-- RAW DATA --
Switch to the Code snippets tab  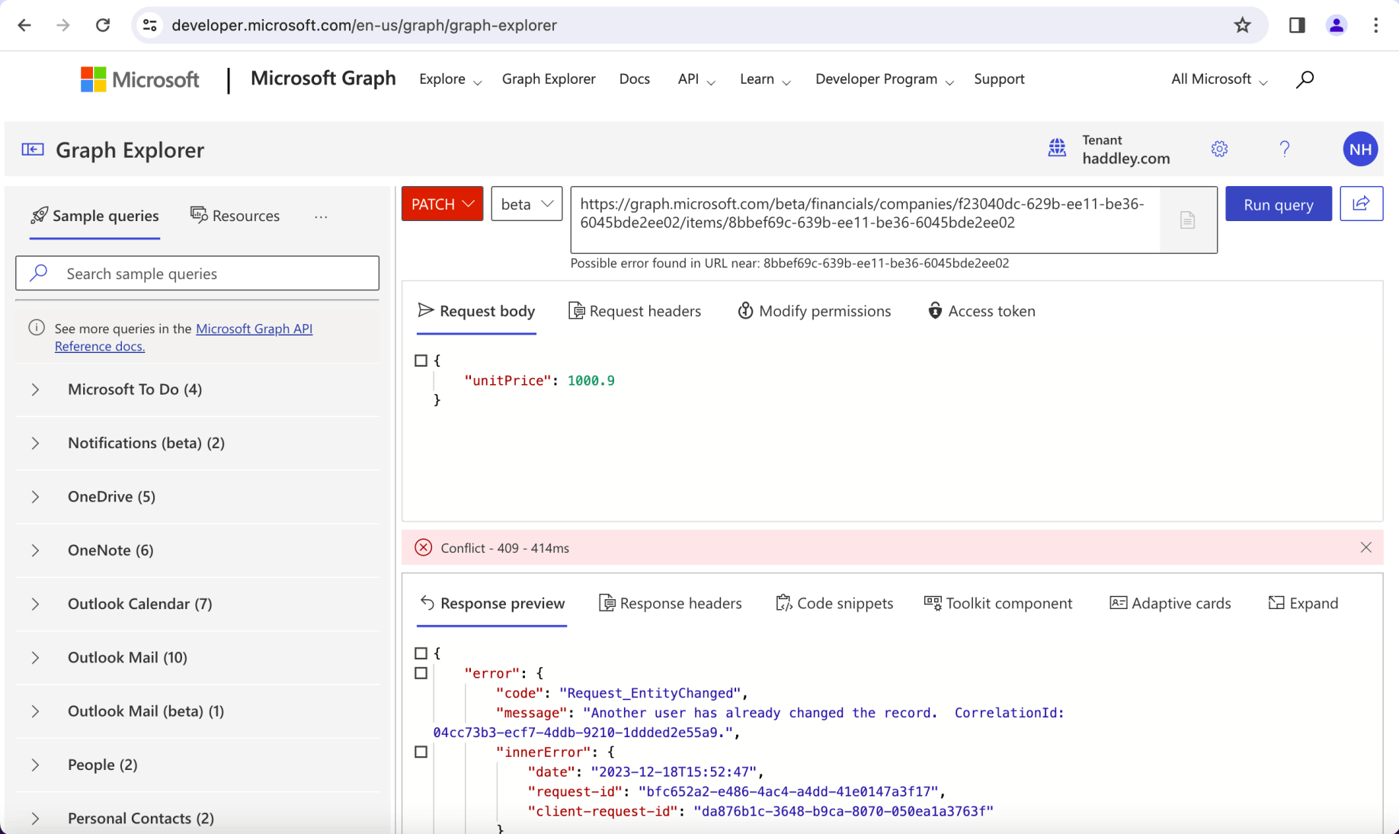click(x=834, y=603)
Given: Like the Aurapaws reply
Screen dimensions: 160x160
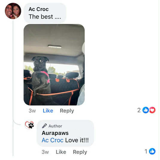Looking at the screenshot, I should (61, 152).
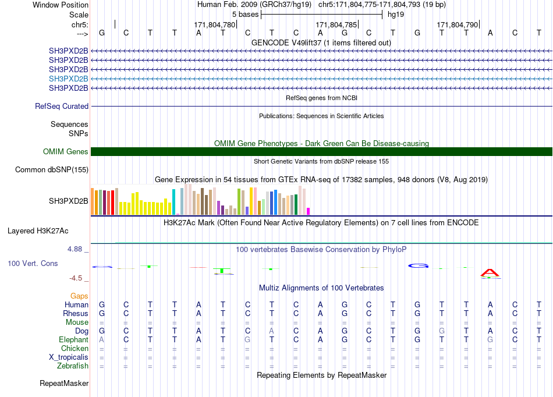Image resolution: width=553 pixels, height=397 pixels.
Task: Click the cyan bar in GTEx expression chart
Action: pos(173,202)
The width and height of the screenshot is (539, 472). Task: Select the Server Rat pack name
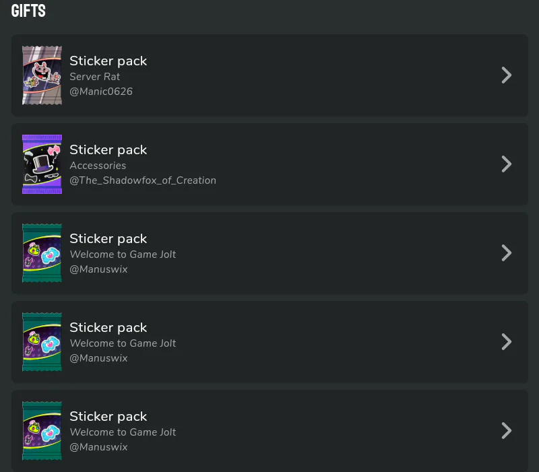click(95, 77)
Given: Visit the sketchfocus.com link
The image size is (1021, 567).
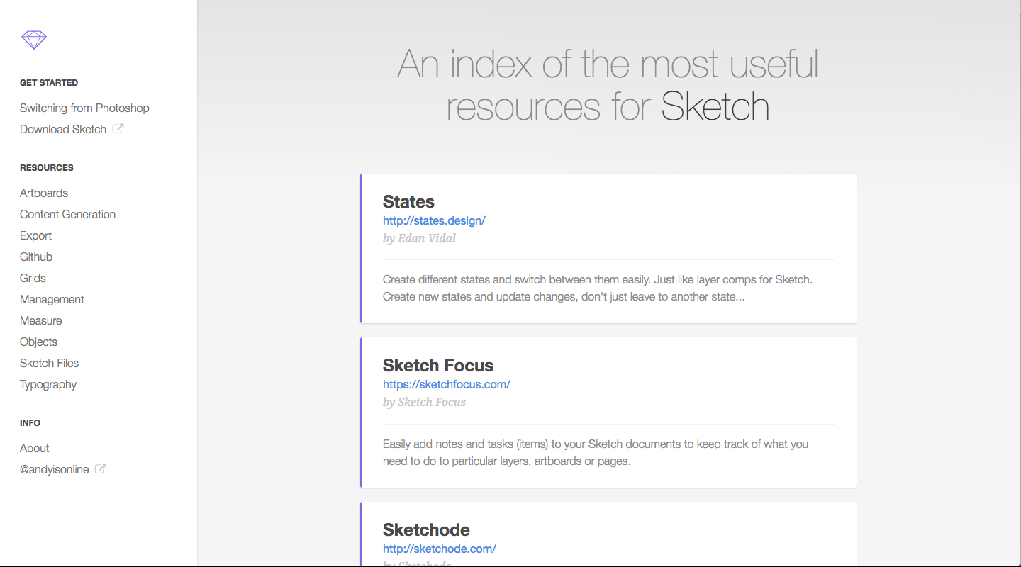Looking at the screenshot, I should pos(446,384).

-- ACTION ITEM --
Reproduce each line in the listing above that mentions the string "Given".

-- THE COMPLETED TASK --
Given: Like the Aurapaws reply
Given: Visit the sketchfocus.com link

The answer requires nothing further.